* **Texte présenté**:
Des travaux anciens et récents de l'artiste allemand emblématique sont exposés à Genève.

C'est à partir du milieu des années 1970 que l'artiste allemand Jörg Immendorf se fait connaître. Par une peinture figurative aux couleurs fortes, sombres, comportant des scènes comme saisies dans le pêle-mêle d'un cabaret glauque. Par la suite, il va balancer entre ce style qui flirte avec un réalisme socialiste – qu'on lui reproche – et une écriture plus déliée, plus volontairement négligée, expéditive. Mais comportant toujours le même énervement pour dire que l'homme est un loup pour l'homme, pour dénoncer l'exploitation du monde ouvrier par le capital, l'asservissement de la femme aux désirs de l'homme.

Maladie dégénérative

Atteint, depuis 1999, d'une terrible maladie dégénérative et paralysante (syndrome de Lou Gehrig), il ne peut plus faire usage de sa main gauche. Ce qui le contraint à peindre avec sa main droite et l'a amené à simplifier ses formes. Immendorf vient d'ailleurs de créer une fondation de recherche sur ce syndrome.

La quinzaine de peintures présentées par la galerie genevoise Art & Public recouvre ces trois manières. La plus ancienne toile, Rüssische Taube (Pigeon russe), peinture acrylique de 1978, est dans la veine de sa célèbre série Café Deutschland qui s'épanche, dans une ambiance surchargée de symboles, sur la situation de l'Allemagne divisée. Partagée aussi dans ses tensions sociales. Ancien élève de Joseph Beuys, Immendorf milite dans les rangs du parti des Verts et de l'extrême gauche, partage les visions du dramaturge Bertolt Brecht, se lie avec le peintre A.R. Penck, installé à Dresde. Immendorf est lui-même né en 1945 à Bleukede, un bled au sud-est de Hambourg touchant la frontière avec l'Allemagne de l'Est.

* **Enregistrements fournis**:
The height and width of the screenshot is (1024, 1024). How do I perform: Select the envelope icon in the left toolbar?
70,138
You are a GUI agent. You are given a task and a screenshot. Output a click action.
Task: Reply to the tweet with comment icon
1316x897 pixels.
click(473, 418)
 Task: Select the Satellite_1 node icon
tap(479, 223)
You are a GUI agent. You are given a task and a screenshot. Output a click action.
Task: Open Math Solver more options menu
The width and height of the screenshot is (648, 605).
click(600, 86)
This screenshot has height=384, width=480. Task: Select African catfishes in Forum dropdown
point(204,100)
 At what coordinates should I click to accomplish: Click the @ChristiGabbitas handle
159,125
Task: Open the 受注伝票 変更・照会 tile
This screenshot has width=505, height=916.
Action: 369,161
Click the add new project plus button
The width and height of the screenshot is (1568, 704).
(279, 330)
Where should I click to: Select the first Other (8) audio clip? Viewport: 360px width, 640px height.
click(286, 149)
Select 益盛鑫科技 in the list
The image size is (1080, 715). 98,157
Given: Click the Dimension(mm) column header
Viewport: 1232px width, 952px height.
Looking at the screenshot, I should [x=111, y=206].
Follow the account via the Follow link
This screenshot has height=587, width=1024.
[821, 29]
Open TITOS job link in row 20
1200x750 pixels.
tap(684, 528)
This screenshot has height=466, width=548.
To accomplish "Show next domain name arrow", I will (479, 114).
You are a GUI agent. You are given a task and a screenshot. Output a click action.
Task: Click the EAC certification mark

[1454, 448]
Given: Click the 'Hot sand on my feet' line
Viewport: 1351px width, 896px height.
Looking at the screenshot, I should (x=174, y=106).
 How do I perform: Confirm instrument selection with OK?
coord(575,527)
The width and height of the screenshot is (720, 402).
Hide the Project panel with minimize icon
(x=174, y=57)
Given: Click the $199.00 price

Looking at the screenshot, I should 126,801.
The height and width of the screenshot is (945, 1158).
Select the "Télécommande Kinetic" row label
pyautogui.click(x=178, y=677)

* **Consigne 1**: Résumez le paragraphe de l'article sur Jörg Immendorf qui commence par « Atteint, depuis 1999 », en conservant ses faits principaux.
* **Consigne 2**: Prolongez l'article sur Jörg Immendorf à partir de sa dernière phrase.

* **Résultat 1**: Depuis 1999, Immendorf souffre du syndrome de Lou Gehrig, une maladie dégénérative et paralysante qui le prive de l'usage de sa main gauche. Contraint de peindre de la main droite, il a simplifié ses formes. Il vient de créer une fondation de recherche sur ce syndrome.

* **Résultat 2**:
Théâtre de l'absurde

Des peintures plus récentes (années 1990-1991) témoignent de ces débats amers entre amis, qui s'effilochent dans des fumerolles bleutées. L'artiste n'est pas dupe. Sa véhémence se fait alors plus gesticulante, plus surréaliste aussi. Comme si la réunification l'avait coupé du réel, l'avait déraciné de son terreau. Son œuvre subit alors une certaine éclipse. Mais ce qu'il brocarde autrement, de manière peut-être moins puissante, est toujours ce théâtre de l'humain où se donnent en spectacle l'absurde et la férocité. Son style, désormais plus massif, avec ses formes empâtées presque abstraites qui donnent à la fois l'impression de s'amalgamer et de s'affronter, laisse entendre que les combats sont peut-être plus sourds et plus profonds qu'imaginés, et gangrènent le corps social comme ils paralysent le corps physique.